How well are companies already positioned here?
Sauer: In conversations with our customers and partners, it becomes clear: The interest in using artificial intelligence is great. AI is no longer a short-term hype but has developed into a solid trend - not least thanks to an increasing number of concrete use cases that impressively demonstrate its potential. And yet the industry as a whole is still in its infancy.
Decision-makers are under significant pressure to deliver visible results as quickly as possible. It is all the more important not to rely on short-term successes but to pursue a long-term sustainable strategy: Because quick fixes can hardly integrate AI sustainably into business practice.
How important are more sustainable product designs for the industry?
Sauer: Reusability is a central idea of generative design - not only from an ecological but also from an economic perspective. The goal is to design products so that they can be more easily returned to the material cycle at the end of their life cycle. At the same time, the ecological footprint is coming more into focus.
To include this aspect in the early phases, for example, a life cycle assessment helps: It supports developers in calculating the carbon footprint of a product design and in evaluating early on the impact of supplier and material selection on sustainability.
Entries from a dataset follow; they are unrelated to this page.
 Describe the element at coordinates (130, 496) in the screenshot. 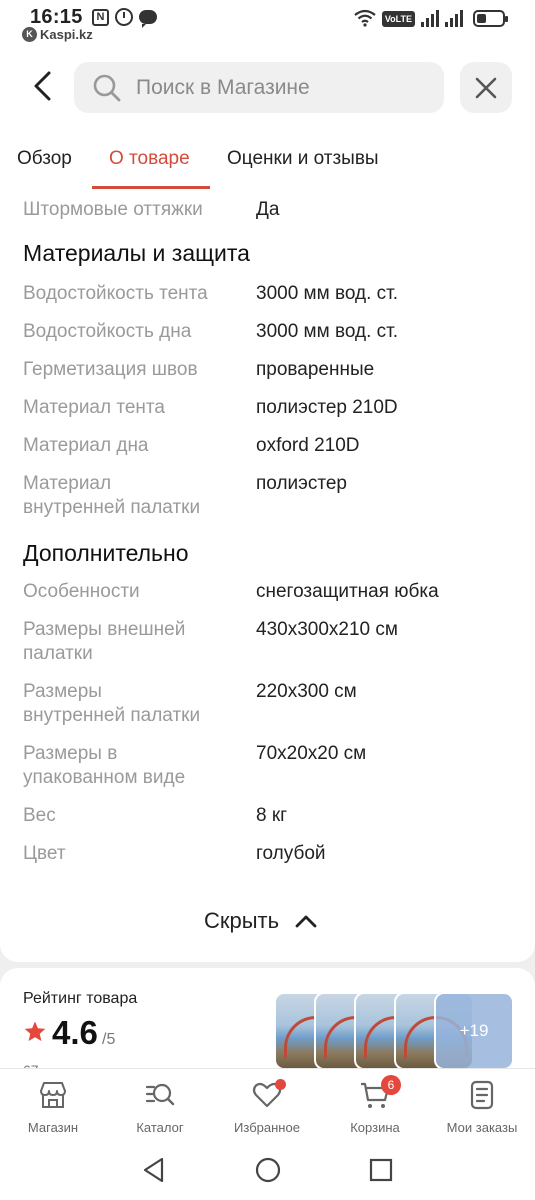

I see `spec-key: Материал внутренней палатки` at that location.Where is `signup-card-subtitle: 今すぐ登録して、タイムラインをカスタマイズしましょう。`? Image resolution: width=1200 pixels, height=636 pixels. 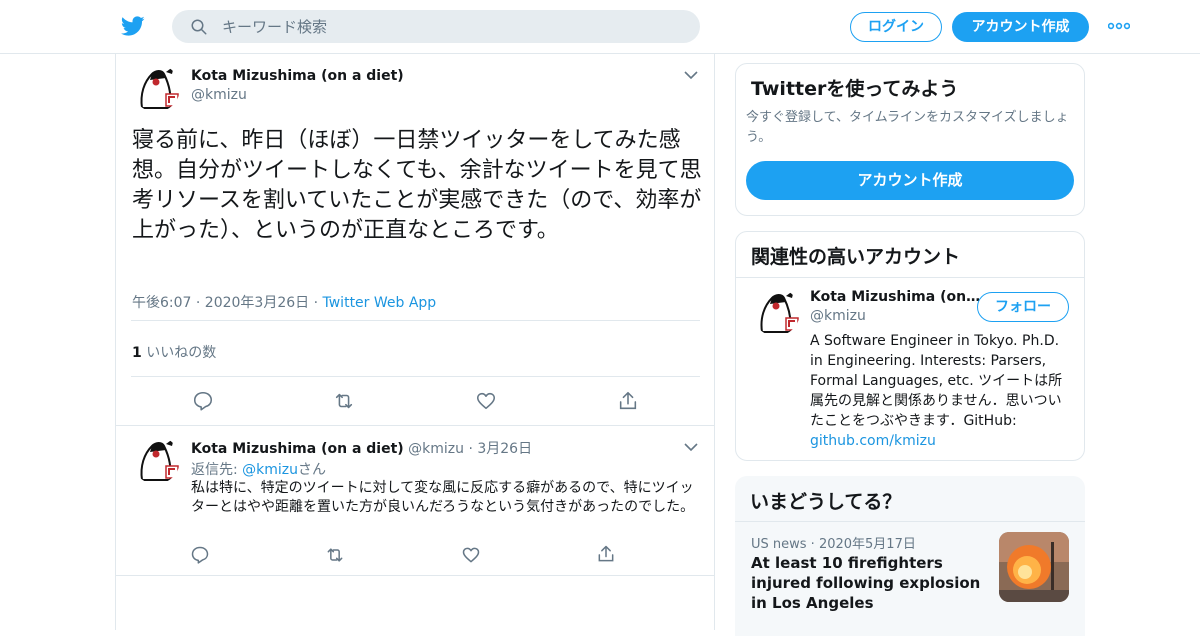 signup-card-subtitle: 今すぐ登録して、タイムラインをカスタマイズしましょう。 is located at coordinates (908, 128).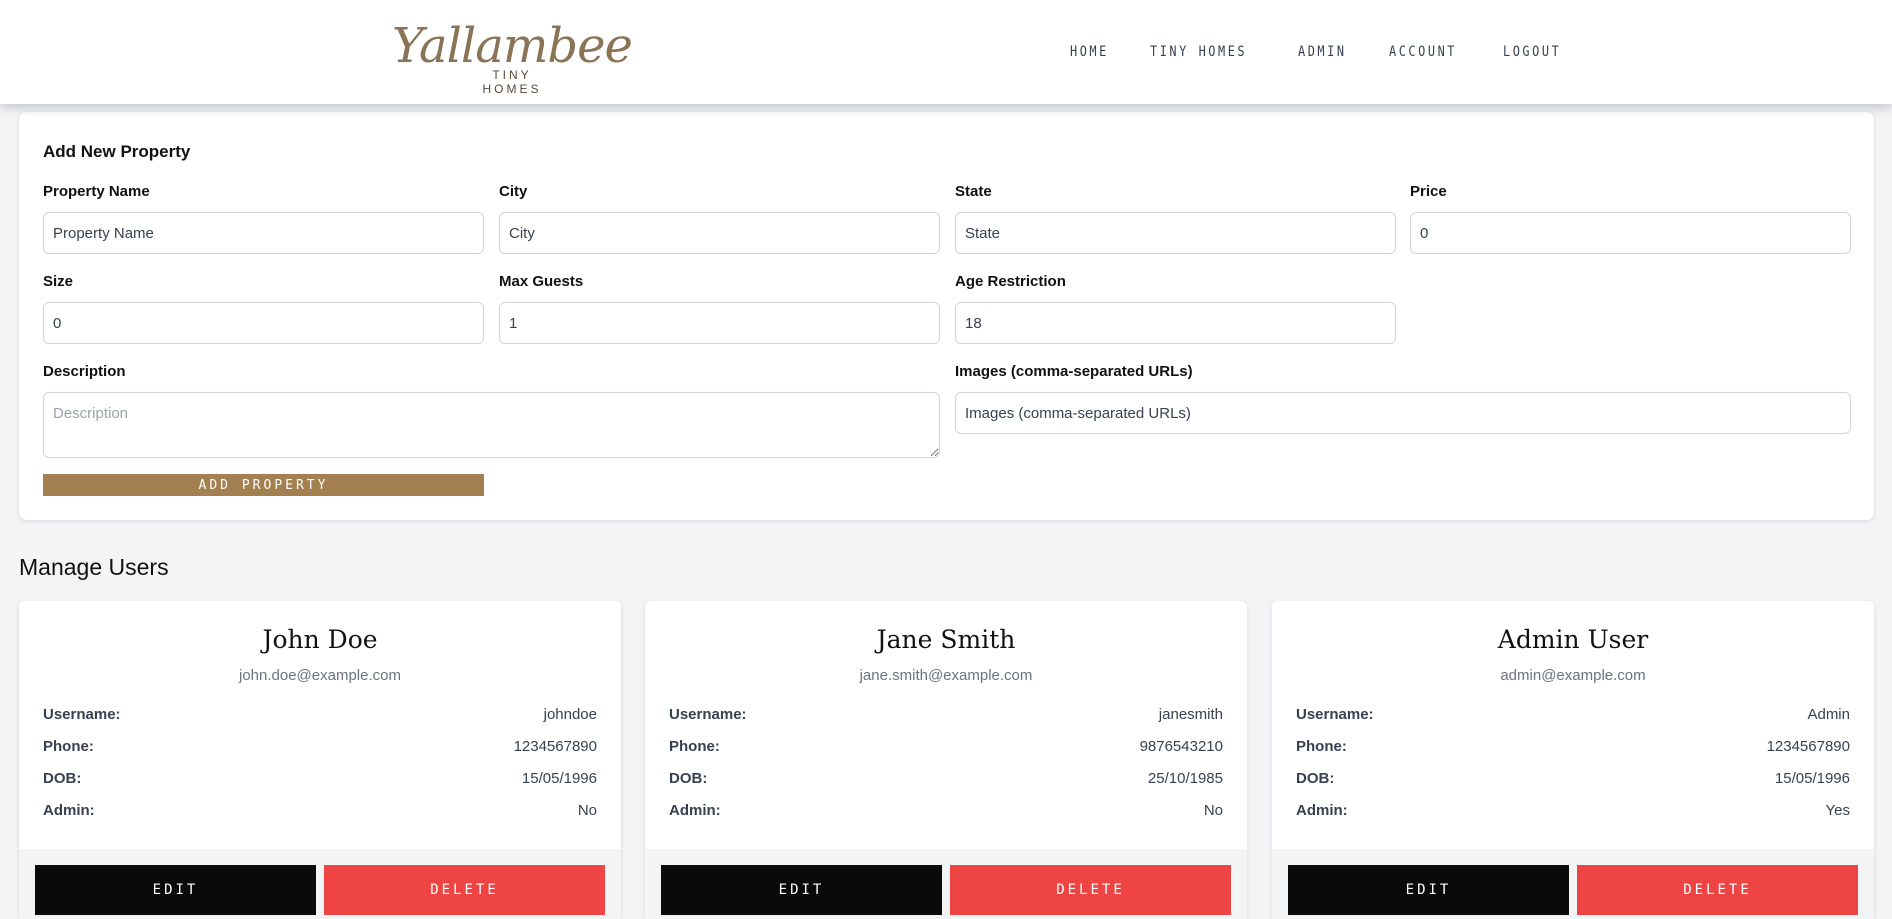 The width and height of the screenshot is (1892, 919). I want to click on images-label: Images (comma-separated URLs), so click(1074, 372).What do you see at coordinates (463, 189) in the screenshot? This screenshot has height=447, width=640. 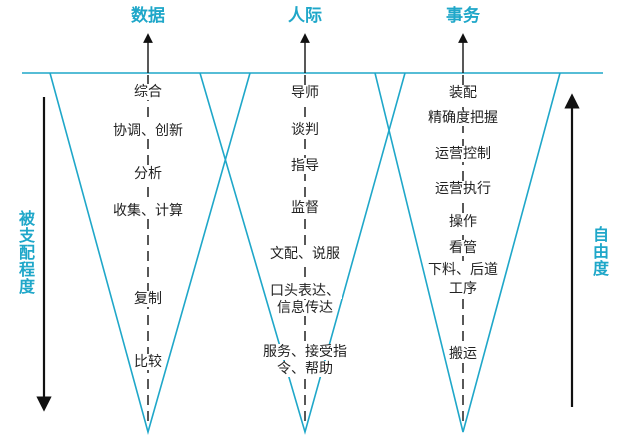 I see `things-item-execute: 运营执行` at bounding box center [463, 189].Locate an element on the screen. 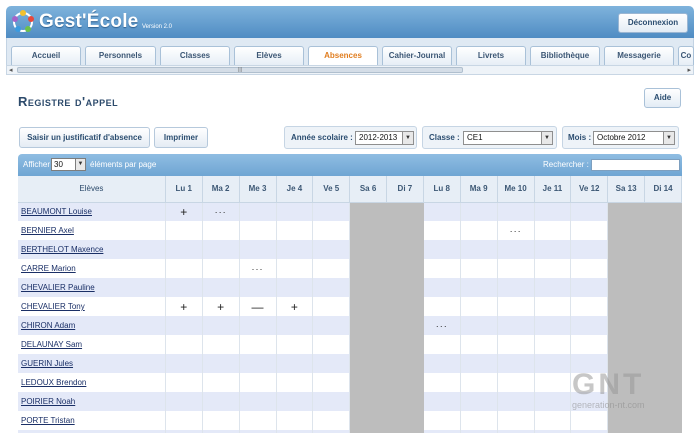 This screenshot has height=433, width=700. student-name-link: POIRIER Noah is located at coordinates (92, 402). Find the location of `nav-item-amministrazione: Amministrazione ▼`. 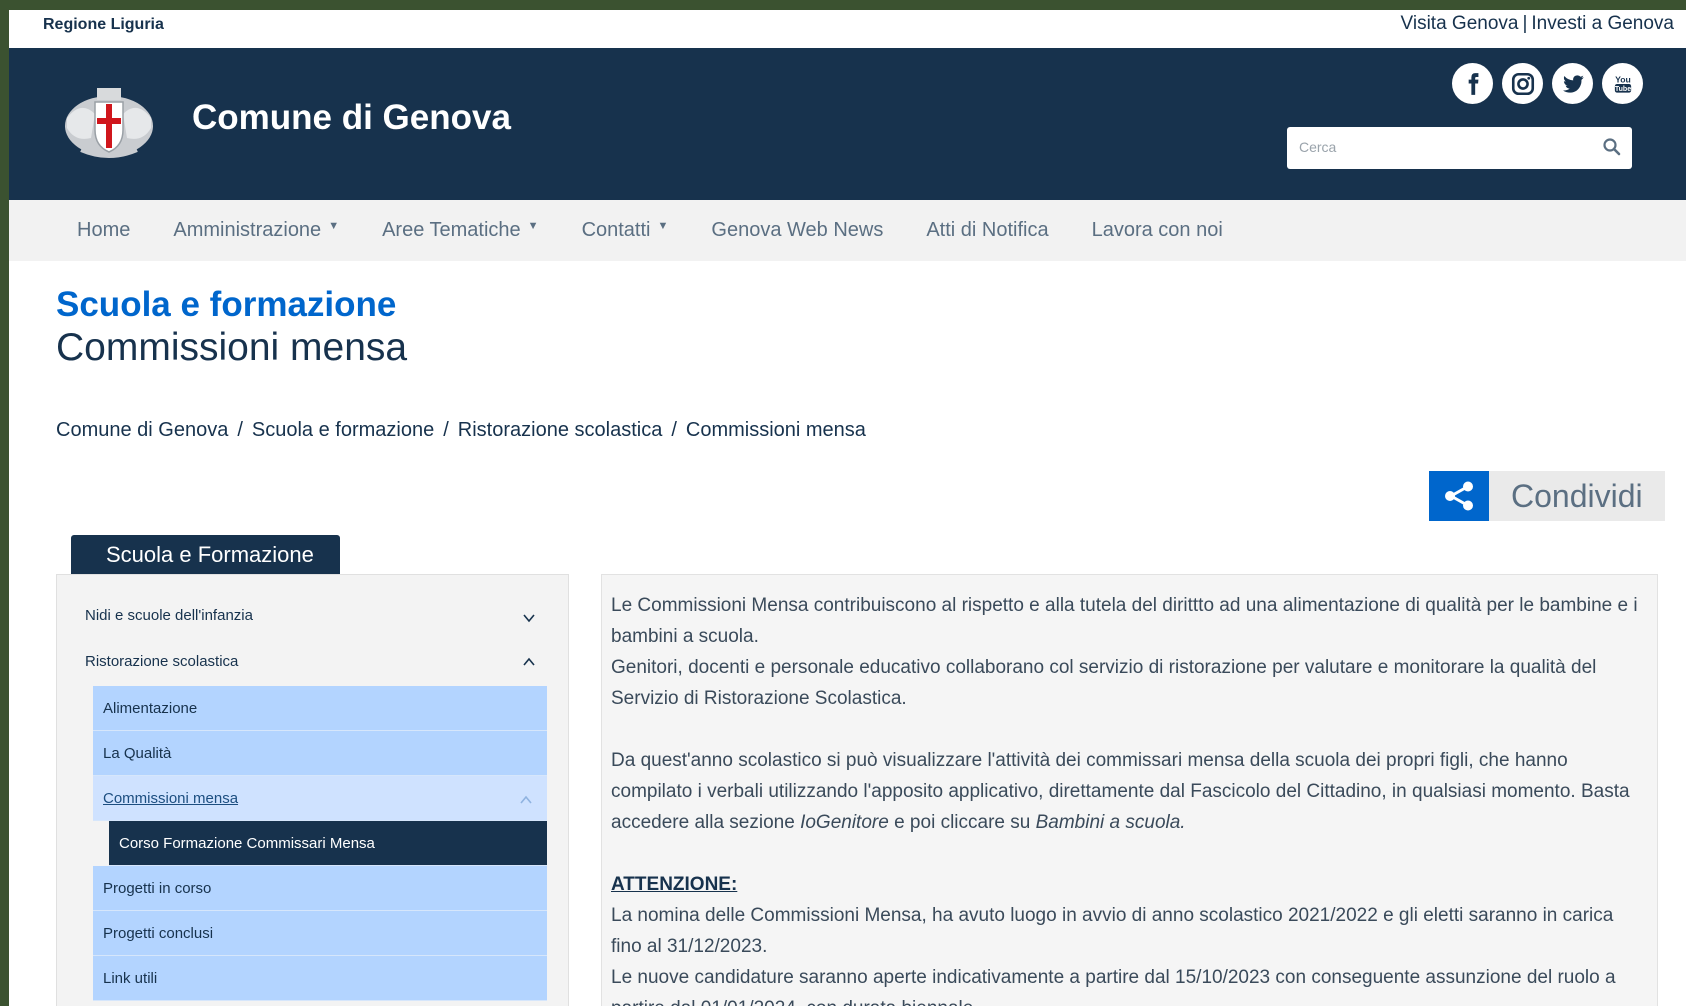

nav-item-amministrazione: Amministrazione ▼ is located at coordinates (256, 230). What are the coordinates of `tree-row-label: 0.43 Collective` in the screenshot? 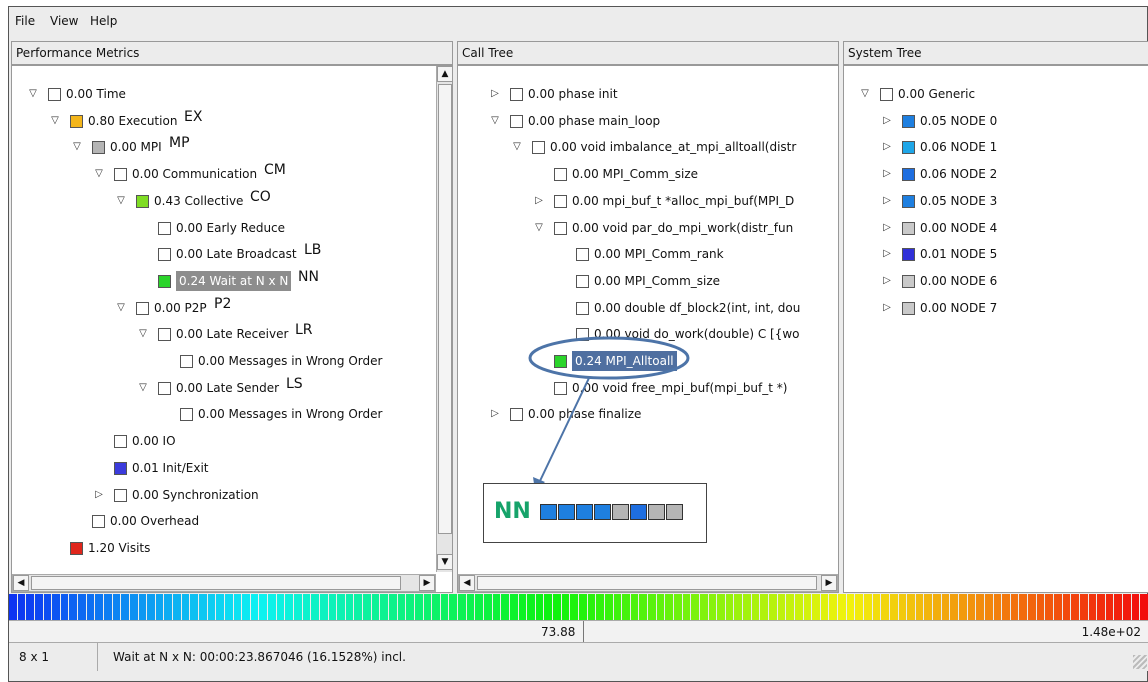 It's located at (199, 200).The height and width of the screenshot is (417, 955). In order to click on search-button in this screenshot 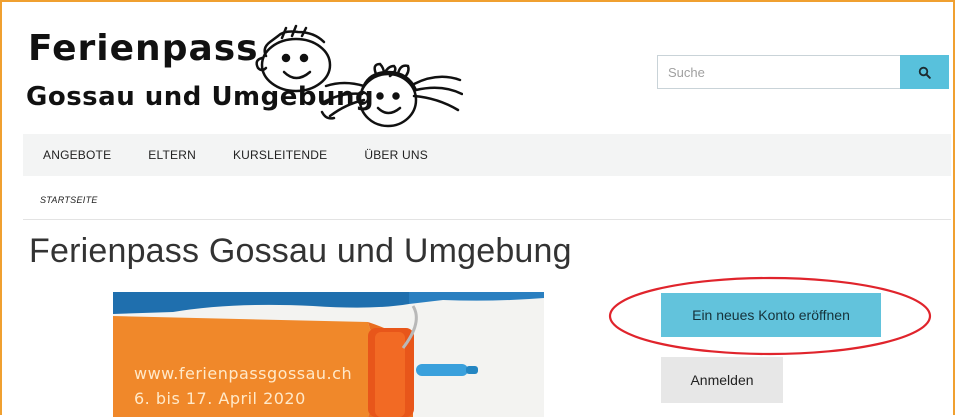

What measures have typically been implemented so far to make products fit for the circular economy? In which areas do you see further possibilities to increase the sustainability of products in the future?
Sauer: In the German economy, the topic of sustainability is already being approached very consciously. There is a high level of sensitivity, and sustainability aspects are often considered from the beginning. However, in some areas, there is still a need for adjustment in regulatory frameworks - for example, in digital documentation, which could save millions of tons of paper. Currently, a printed version in multiple languages is still required in many places.
Especially in the context of the circular economy and sustainability, it becomes clear: a stable digital foundation is essential. The more fragmented the IT landscapes in companies, the more difficult it is to consolidate data across systems. There are still significant hurdles here. Virtual twins make a valuable contribution to integrating components into new products or processes more quickly and making informed decisions about reusability. This requires standards - and also collaboration across company boundaries. Optimization within individual companies is no longer sufficient.
In our industrial network, we rely on as many companies as possible to support the Asset Administration Shell of the Industrial Digital Twin Association to efficiently exchange data along the entire value chain. Only through joint efforts and the consistent use of digital solutions and standards can the sustainability of products be secured in the long term and the circular economy be effectively advanced.